Page excerpt »
-- Start --
NEW MEXICO (KRQE) – Fuel-efficient cars and electric vehicles might be good for New Mexico’s greenhouse emissions, but as drivers use less gas, the state’s funding source for road improvement is shrinking. So, lawmakers are considering new ways to pay for roads.

New Mexico’s Department of Transportation (NMDOT) oversees more than 100,000 lane-miles of roadways across the state. Keeping up with repairs is a never-ending task, and as some drivers know, a task that sometimes feels like it’s never completed in some areas.

The state relies heavily on the “gas tax” to keep up with road repair and maintenance. Per state law, 17 cents of every gallon of gasoline sold in New Mexico goes to the state and is re-distributed to local governments. The problem is that the $0.17 tax hasn’t increased for decades. Meanwhile, cars have been using less and less gas while the cost of roadwork, according to the Federal Highway Administration, has increased.

“The primary source for road funding is the gas tax,” NMDOT’s Joseph J. De La Rosa told state legislators in the Transportation Infrastructure Revenue Subcommittee on Tuesday. “That has been declining, in terms of purchasing power, as the fuel efficiency has gone up.”
-- End --
Information provided »
-- Start --
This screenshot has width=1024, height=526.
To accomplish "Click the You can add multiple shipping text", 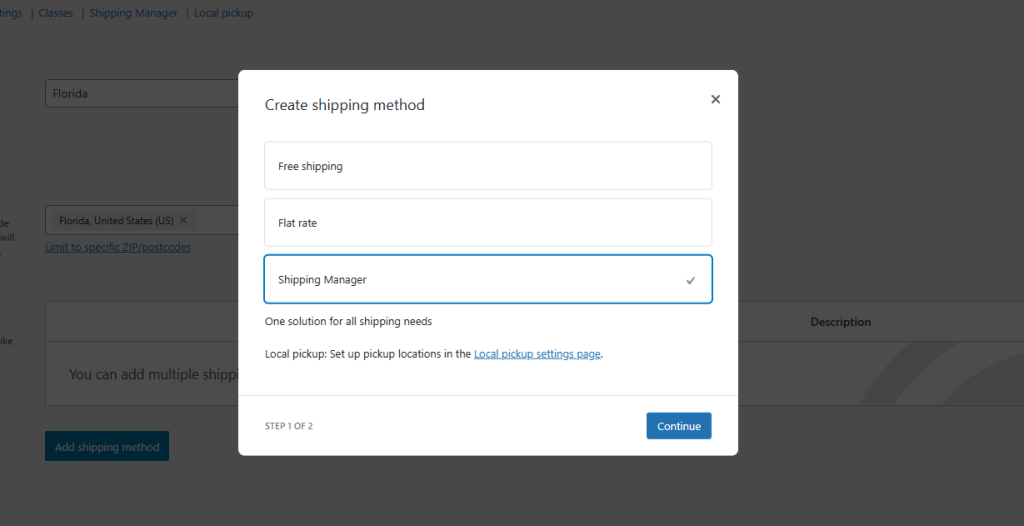I will pyautogui.click(x=152, y=374).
-- End --
What this task involves »
According to the article on New Mexico road funding, how many cents of every gallon of gasoline sold in the state go to the state? Answer from the article on New Mexico road funding alone, not from the data.

Answer in full »
17 cents